Roy Moore’s win reveals a GOP elite that has no idea what it stands for.

Tom Bailey

Topics USA

A Republican primary for an Alabama Senate race rarely tells you much about American politics more broadly. But the campaign for one seat, vacated by Jeff Sessions to become attorney general, has become the exception to the rule.

The GOP primary race, which concluded last month, was between two candidates. In one corner was Luther Strange, a junior senator and lawyer backed by the Republican Party establishment. In the other was Roy Moore, an arch-conservative and former member of Alabama’s state Supreme Court, best known for his battle with the federal government over a granite plaque of the Ten Commandments he had installed in the court building.

Strange should have won. He had the backing of GOP establishment figures like House leader Paul Ryan and Senate leader Mitch McConnell. He had access to the financial support of a super PAC connected to McConnell. And he also received the backing of President Trump, who gave him the pet name ‘Big Luther’.

Despite all this, Moore swept to victory at the end of September. And Strange’s association with the GOP establishment seems to have played a role in his loss. Borrowing the language and style of the Trump campaign, Moore’s supporters – including Trump’s former chief strategist Steve Bannon – denounced Strange as part of the DC swamp.
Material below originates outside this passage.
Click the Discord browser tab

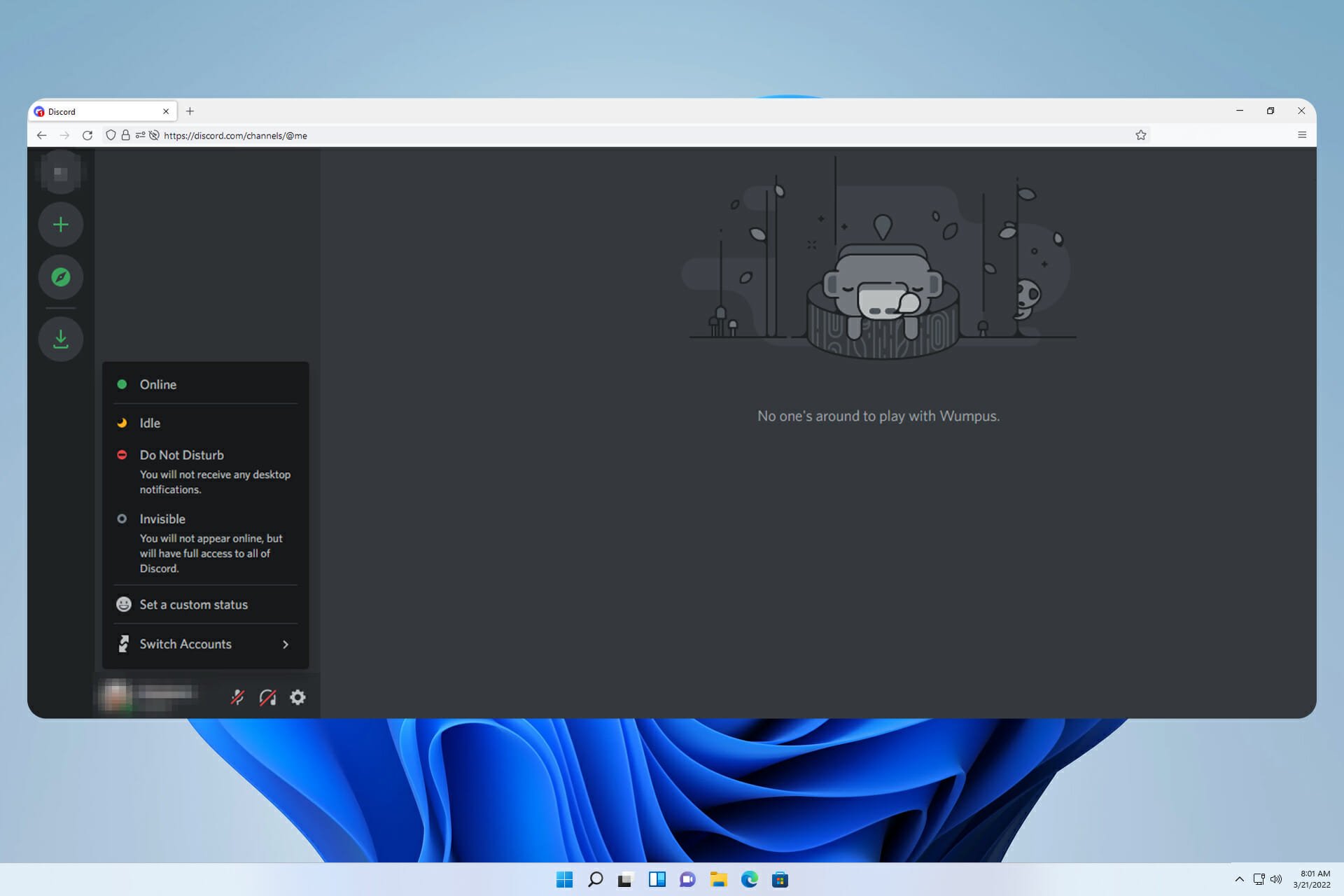100,111
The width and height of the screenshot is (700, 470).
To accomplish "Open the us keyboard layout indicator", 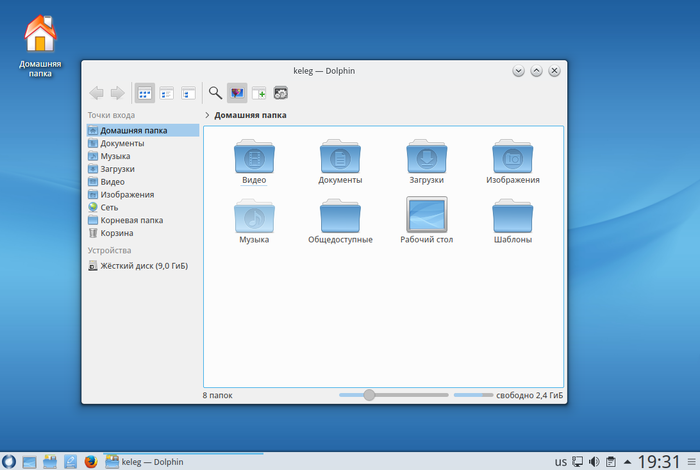I will click(561, 462).
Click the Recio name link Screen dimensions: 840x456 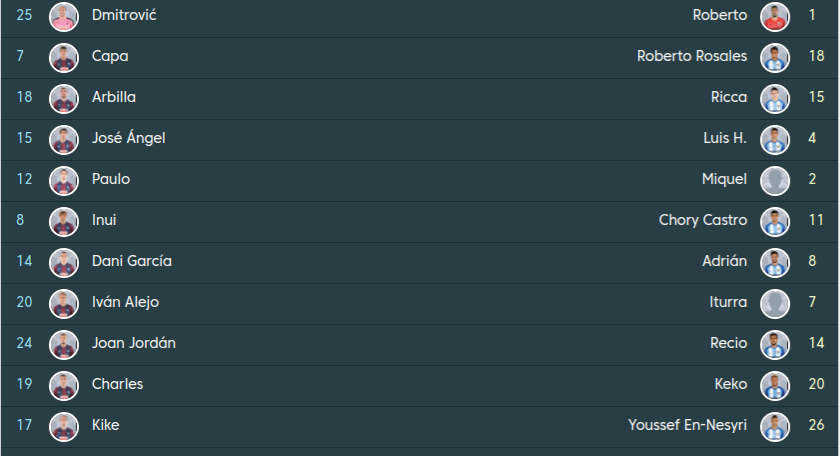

Moore’s victory is supposedly all part of Steve Bannon’s grand plan for transforming the GOP and flooding Congress with politicians sympathetic to Trump’s agenda. (Moore is expected to beat Democratic rival Doug Jones on 12 December, even though the race seems to be tighter than first thought.)

But Moore’s supposedly ‘Trumpist’ rise raises questions about what exactly is meant by Trumpism. Nearly a year after Trump’s victory, is the GOP about to be Trumpified? And what exactly does Trumpism mean, given Moore won against the wishes of Trump himself?
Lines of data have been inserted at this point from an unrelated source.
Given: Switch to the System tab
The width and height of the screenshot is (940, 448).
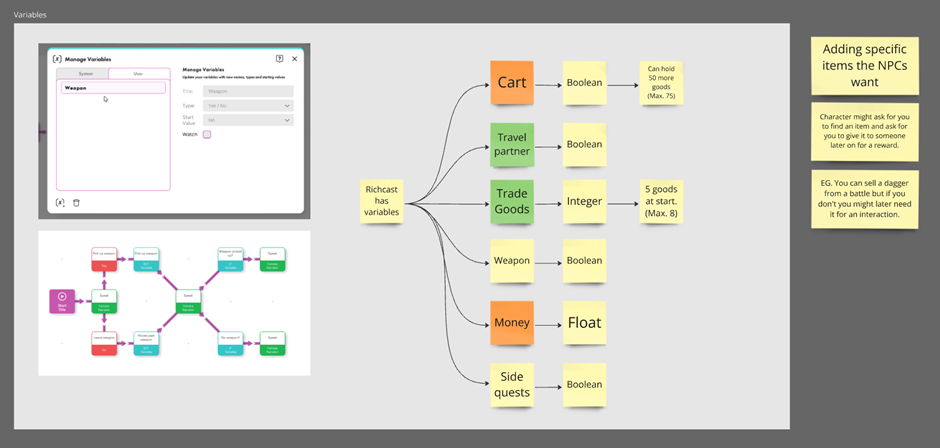Looking at the screenshot, I should [85, 74].
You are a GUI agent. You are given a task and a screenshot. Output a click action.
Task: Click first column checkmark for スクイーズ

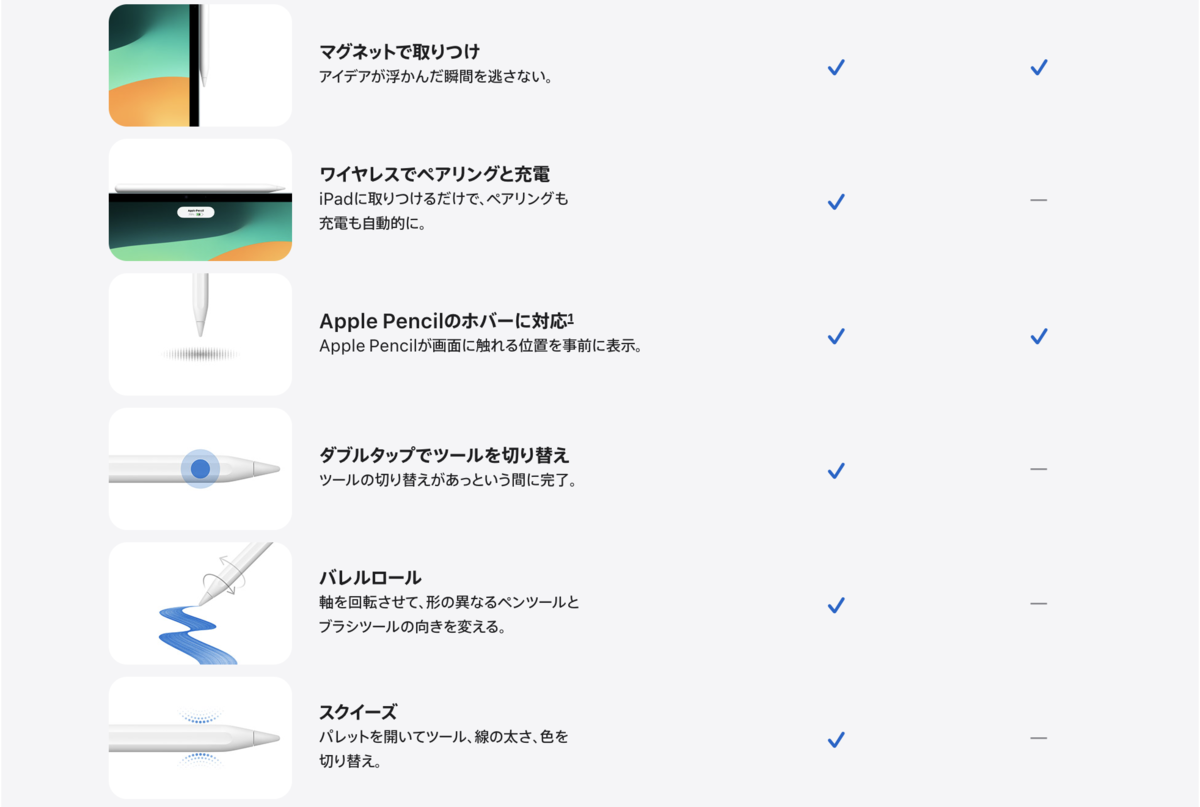pyautogui.click(x=836, y=739)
The Atlantic described the race thus: ‘Trumpism wins in Alabama, even if Trump doesn’t.’ The New Republic went so far as to declare that ‘Trumpism is becoming a monster beyond Trump’s control’. There’s some truth to this. Rather than embodying an ideology, a worldview, a coherent set of principles, Trumpism is more praxis than theory, and the similarity between Moore and Trump is more about style than content.
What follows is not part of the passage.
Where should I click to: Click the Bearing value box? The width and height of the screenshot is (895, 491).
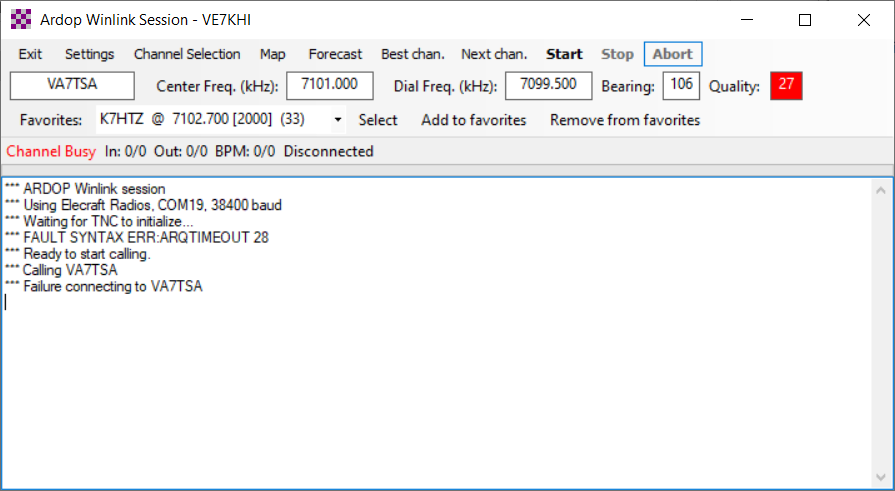point(681,86)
There are some ideological similarities, of course. Moore’s campaign website warns of the threats to US sovereignty, as Trump does. He’s anti-immigration. He doesn’t like trade deals. He’s sceptical of international institutions. But Moore’s campaign was more about Christianity than nationalism. He seems to worry more about the threat posed by homosexuals serving in the military than the threat posed by trade deals to national sovereignty.

By contrast, the 2016 election was described by some as America’s first post-Christian election, in which Trump was either silent or unconvincing on traditional socially conservative issues.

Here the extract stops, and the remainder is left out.